果たして、真の意味で正しい人間、真の意味で強い人間は、自分の人生を通していずれの“赦し”を導き出すのか。
この映画には、様々な“ミスリード”が含まれていて、巧い。
実話を元にした感動物語風にイントロダクションをしておいて、実は非常に辛辣で罪深いこの世界の闇が描きつけられる。
そして、重いテーマ性に対して身構えてみたならば、紡ぎだされる語り口は極めて軽妙でユーモラス。
御年80歳の大女優ジュディ・デンチのコメディエンヌぶりに、心が鷲掴みにされる。
原題は「Philomena」。ジュディ・デンチ演じる愛すべき主人公の名前である。
原題が指し示す通り、この映画は主人公“フィロミナ”の人間的な魅力に魅了されるべき作品だと思う。
暗く悲しい時代の中で、生き別れになった母と子。50年の年月を経て、ついに母は子を探す旅に出る。
実話とはいえ、もっと安易に感動物語に仕上げることも出来たろうし、悲しい時代が犯した罪を掘り進めて、もっと暗く重い社会派ドラマに仕上げることも出来ただろう。
カトリック教会の渦巻く闇だとか、レーガン政権下のエイズ患者への仕打ちなど、暗に示されている題材は多々ある。
しかし、この映画はそういうありきたりで安直なシフトを認めなかった。
主人公のキャラクターを魅力的に描き出し、コメディとして仕上げた巧さと勇気に賞賛を送りたい。

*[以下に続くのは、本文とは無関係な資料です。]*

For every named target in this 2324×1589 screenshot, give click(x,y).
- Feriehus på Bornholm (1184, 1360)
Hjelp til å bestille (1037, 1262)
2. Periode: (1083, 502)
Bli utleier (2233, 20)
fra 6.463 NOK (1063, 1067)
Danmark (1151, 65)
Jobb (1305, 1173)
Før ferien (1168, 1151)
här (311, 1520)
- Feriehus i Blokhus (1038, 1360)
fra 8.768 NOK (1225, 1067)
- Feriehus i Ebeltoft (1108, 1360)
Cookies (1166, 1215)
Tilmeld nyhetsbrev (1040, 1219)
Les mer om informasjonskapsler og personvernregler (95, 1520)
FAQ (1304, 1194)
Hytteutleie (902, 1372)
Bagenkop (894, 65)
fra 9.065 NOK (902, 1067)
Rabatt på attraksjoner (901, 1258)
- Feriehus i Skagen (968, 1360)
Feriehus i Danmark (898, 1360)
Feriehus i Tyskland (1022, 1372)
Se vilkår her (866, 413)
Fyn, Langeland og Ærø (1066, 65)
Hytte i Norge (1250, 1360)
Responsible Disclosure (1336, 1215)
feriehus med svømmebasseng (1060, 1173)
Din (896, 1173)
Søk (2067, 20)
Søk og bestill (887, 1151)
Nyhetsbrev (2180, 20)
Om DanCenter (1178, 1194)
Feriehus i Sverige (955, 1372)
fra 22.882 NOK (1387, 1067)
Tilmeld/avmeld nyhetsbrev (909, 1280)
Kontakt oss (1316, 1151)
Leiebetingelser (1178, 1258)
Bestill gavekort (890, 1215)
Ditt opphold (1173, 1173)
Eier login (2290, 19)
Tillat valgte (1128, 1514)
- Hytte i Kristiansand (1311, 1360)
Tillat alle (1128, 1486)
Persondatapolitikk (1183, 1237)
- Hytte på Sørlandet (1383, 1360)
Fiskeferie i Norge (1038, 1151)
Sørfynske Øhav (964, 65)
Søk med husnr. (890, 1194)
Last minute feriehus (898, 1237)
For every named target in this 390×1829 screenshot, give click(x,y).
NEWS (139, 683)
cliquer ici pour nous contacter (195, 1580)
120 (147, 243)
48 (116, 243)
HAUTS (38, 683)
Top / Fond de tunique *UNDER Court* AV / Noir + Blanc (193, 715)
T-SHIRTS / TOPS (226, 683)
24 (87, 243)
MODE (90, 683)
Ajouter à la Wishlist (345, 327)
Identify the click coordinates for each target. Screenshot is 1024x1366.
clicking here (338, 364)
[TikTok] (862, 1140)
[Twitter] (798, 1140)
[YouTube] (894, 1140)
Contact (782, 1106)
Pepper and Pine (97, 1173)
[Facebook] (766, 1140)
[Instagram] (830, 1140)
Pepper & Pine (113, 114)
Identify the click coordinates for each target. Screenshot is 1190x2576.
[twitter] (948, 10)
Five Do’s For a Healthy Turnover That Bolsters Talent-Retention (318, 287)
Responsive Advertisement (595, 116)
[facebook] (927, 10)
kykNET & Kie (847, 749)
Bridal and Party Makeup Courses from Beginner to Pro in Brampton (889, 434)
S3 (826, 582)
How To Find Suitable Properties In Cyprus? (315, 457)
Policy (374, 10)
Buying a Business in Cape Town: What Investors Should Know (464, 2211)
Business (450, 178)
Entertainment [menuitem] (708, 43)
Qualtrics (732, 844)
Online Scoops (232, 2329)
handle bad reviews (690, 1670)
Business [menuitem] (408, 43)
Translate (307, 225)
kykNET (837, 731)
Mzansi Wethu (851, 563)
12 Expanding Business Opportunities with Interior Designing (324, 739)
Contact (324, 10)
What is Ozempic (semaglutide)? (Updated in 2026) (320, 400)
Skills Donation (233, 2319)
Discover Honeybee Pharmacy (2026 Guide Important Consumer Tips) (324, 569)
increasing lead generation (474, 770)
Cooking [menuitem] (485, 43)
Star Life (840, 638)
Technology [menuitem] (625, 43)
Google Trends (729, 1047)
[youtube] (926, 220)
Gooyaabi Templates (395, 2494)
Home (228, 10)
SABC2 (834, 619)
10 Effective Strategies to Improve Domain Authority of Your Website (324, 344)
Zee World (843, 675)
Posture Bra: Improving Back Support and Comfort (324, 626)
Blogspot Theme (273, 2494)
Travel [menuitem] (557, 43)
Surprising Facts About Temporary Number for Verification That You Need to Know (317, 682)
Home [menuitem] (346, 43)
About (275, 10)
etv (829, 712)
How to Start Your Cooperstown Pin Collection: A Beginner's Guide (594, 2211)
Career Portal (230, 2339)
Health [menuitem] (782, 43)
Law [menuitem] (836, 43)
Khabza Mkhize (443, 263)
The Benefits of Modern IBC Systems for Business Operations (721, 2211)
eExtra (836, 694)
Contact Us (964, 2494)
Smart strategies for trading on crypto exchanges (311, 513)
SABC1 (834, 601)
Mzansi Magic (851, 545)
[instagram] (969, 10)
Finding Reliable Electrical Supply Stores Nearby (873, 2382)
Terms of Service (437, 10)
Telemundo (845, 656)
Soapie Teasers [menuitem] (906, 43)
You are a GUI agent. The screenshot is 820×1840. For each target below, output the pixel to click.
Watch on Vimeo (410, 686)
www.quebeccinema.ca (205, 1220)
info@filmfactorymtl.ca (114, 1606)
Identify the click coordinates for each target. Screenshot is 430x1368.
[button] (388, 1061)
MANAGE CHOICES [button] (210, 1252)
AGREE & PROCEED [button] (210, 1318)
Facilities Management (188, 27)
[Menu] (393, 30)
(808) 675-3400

もう一人の主人公であるジャーナリストは、ふとしたきっかけで出会った貧しい老婦人のことを、“無知で心が弱い人たち”と決めてかかる。
だが、彼女と旅をしていく中で、ほんとうに含蓄が深く心が強い人間が誰であるかを知っていく。
それは、浅はかな固定概念を払拭する旅路でもあった。
主人公“フィロミナ”が辿り着いた「真実」は決して喜ばしいことではなかった。
それでも彼女は揺るがない。相手を赦し、すべてを受け入れる。
それは、何よりも最初に先ず自分自身の罪を認め、そして苦悩と共にそれを赦してきた彼女だからこそ導き出すことができた“答え”だったように思えた。